• **Task description**: For each line below that includes the string "tweet", show the whole line.

• **Data to examine**:
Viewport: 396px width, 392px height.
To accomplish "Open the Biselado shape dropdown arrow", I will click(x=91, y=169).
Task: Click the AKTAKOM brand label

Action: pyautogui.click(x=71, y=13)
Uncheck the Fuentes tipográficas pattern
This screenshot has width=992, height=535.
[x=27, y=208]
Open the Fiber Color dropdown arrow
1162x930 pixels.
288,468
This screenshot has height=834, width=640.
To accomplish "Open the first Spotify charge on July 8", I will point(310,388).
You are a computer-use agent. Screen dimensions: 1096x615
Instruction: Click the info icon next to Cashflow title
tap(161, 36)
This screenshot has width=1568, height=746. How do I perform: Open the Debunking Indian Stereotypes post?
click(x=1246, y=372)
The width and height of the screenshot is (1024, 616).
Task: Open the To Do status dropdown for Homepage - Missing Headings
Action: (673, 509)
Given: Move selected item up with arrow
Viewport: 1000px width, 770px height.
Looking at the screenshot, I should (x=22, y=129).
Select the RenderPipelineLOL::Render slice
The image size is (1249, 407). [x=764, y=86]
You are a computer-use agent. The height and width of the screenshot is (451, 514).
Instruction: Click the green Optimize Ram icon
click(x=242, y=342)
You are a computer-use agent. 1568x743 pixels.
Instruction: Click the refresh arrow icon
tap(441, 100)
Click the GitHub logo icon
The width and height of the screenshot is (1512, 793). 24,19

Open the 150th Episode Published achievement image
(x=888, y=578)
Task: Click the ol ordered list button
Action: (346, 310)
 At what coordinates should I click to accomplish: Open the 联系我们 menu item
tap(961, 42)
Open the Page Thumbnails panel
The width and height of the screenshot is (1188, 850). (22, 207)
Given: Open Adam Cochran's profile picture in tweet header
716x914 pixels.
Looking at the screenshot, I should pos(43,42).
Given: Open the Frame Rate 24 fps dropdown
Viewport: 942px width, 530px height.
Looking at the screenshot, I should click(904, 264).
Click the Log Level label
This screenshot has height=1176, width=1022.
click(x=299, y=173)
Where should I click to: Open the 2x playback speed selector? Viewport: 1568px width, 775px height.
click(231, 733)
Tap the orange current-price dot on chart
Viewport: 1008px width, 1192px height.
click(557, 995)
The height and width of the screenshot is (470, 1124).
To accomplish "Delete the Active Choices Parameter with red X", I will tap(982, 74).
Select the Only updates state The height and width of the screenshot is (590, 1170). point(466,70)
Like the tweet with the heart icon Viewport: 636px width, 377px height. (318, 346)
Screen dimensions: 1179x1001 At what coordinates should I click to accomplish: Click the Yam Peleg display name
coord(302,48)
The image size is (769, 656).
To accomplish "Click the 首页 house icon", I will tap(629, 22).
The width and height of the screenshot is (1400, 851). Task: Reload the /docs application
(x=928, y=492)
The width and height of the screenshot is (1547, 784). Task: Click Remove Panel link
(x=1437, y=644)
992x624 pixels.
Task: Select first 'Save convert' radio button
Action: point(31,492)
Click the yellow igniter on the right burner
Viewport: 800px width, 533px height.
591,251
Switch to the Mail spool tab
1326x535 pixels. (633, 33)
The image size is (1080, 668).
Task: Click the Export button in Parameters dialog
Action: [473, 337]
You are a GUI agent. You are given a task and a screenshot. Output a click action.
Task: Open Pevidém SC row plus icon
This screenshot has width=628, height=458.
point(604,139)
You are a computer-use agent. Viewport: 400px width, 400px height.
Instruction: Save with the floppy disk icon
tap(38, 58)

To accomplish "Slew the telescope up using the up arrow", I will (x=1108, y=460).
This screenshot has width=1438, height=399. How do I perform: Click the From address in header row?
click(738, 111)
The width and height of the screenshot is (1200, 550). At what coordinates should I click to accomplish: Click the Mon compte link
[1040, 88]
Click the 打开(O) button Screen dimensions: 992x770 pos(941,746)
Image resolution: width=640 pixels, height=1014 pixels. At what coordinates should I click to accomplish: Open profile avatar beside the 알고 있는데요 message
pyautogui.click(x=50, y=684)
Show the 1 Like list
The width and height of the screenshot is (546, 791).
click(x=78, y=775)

• **Solution to the exercise**:
Given: Open Adam Cochran's profile picture in tweet header
Like the tweet with the heart icon Viewport: 636px width, 377px height. (318, 346)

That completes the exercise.